What to produce ::
In full and without alteration, print the records below, minus any images.

━━━━━ Records provided ━━━━━

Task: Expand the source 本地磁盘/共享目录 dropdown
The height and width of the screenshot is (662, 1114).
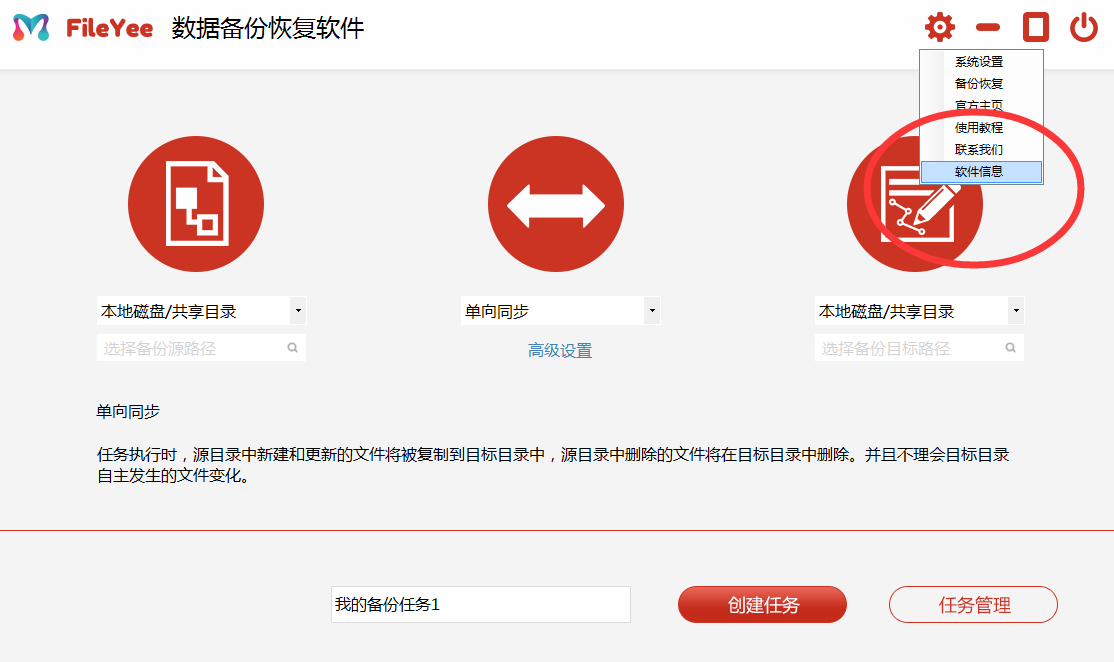Action: click(x=297, y=311)
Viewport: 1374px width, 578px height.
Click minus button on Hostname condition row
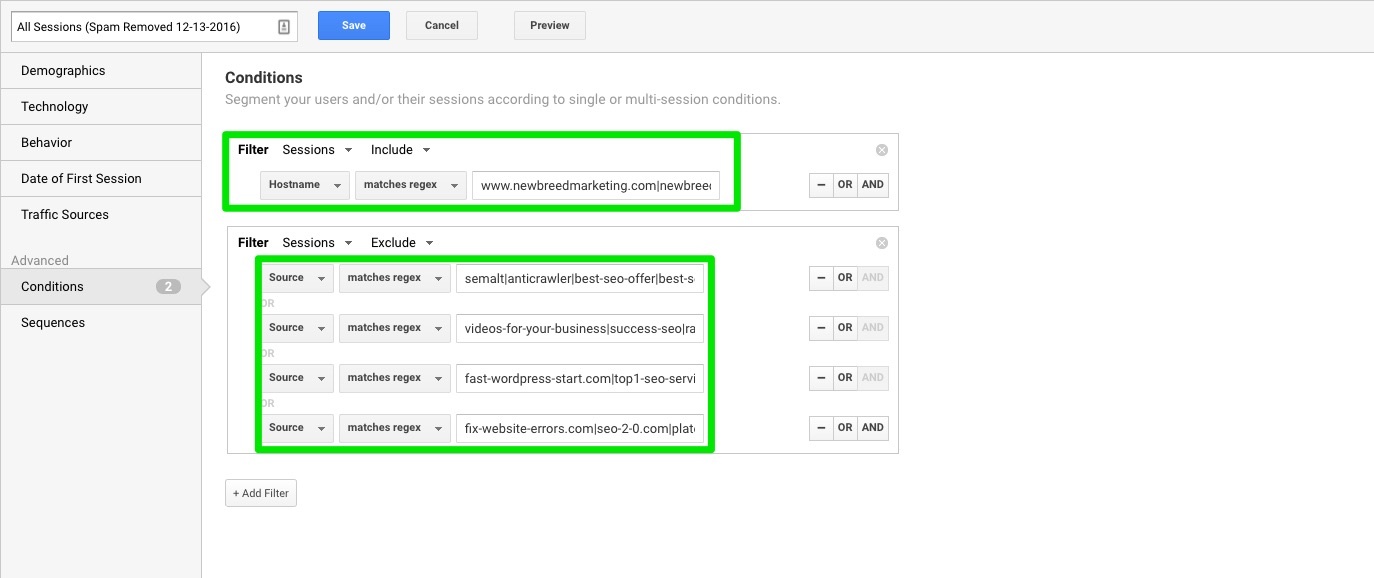(820, 185)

━━━━━

Finished task ::
Task: Expand the source 本地磁盘/共享目录 dropdown
The height and width of the screenshot is (662, 1114).
Action: click(x=297, y=311)
Viewport: 1374px width, 578px height.
Click minus button on Hostname condition row
(820, 185)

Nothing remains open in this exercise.